Scientific sessions, PRBB CRG Conferences

Wiebe Bijker

Faculty of Arts and Social Sciences, Maastricht University. Maastricht, The Netherlands

Wiebe E. Bijker is professor of Technology & Society at Maastricht. He was trained as an engineer in physics (Delft), studied philosophy (Groningen), and holds a PhD in the sociology and history of technology (Twente). Bijker is Director of Studies of the research master “Cultures of Arts, Science, and Technology” (CAST).

Wiebe Bijker was President of the Society for Social Studies of Science (4S), and was director and chairman of the board of the Netherlands Research School on Science, Technology and Modern Culture (WTMC) and member of the Executive Council of the Society for the History of Technology (SHOT). He is founding co-editor of the monograph series “Inside Technology” of MIT Press and the book series “Science and Democracy in South Asia” of Orient Blackswan. Bijker helped to create, and was the first scientific coordinator of, the European master’s degree program on Society, Science and Technology (ESST), carried out by some 18 universities in 10 European countries.
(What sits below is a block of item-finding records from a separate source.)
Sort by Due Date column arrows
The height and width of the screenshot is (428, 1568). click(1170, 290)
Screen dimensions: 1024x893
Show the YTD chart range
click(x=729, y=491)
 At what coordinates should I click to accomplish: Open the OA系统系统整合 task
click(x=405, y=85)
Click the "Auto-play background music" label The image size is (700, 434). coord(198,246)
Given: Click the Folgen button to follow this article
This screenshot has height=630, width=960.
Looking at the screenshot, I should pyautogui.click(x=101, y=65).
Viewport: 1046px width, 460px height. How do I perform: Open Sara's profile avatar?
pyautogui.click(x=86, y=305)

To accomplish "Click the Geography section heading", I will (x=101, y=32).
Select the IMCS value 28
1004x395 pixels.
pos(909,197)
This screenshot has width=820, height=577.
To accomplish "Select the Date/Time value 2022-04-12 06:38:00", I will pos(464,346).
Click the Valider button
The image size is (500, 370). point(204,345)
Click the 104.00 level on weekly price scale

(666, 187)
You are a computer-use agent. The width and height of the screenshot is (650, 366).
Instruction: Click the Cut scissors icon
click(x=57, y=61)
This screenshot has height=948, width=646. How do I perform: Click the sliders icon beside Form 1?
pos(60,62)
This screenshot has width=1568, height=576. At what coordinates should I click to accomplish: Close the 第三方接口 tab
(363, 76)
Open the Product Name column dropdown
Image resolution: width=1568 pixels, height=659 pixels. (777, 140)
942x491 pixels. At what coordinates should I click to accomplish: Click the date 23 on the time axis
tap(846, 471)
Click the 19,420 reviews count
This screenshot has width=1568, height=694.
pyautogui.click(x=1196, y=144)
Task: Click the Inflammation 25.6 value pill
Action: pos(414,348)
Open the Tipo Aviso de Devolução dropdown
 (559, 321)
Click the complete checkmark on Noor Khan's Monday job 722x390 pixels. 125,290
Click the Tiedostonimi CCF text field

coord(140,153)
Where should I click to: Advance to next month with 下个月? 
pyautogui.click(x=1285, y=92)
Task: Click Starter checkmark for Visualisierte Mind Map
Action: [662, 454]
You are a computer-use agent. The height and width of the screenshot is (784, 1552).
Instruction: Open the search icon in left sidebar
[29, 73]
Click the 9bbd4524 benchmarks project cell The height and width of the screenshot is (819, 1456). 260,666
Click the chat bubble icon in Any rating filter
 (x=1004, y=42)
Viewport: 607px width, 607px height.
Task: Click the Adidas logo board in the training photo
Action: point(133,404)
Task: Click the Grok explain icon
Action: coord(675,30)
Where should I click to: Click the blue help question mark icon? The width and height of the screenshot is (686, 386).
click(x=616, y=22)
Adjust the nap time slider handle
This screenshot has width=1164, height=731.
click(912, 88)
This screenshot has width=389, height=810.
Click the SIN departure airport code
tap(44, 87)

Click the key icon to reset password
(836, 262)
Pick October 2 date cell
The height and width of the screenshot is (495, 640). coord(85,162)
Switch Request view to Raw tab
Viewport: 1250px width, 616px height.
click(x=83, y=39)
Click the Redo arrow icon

Bijker’s research focuses on the relation between technology, society, and science. Since the 1990’s political and normative issues have been central in Bijker’s research. These are being studied in a variety of empirical domains: nanotechnologies, biotechnologies, ICT, gender and technology, public health policies, science & technology for developing nations, sustainable agriculture, public participation experiments, architecture and planning. His most recent work relates to issues of vulnerability in a technological culture — including the fundamental need for some vulnerability in an innovating society. Bijker chaired various Health Council’s committees on risks and benefits of nanotechnologies and biotechnologies. Much of his current work straddles the global north and south.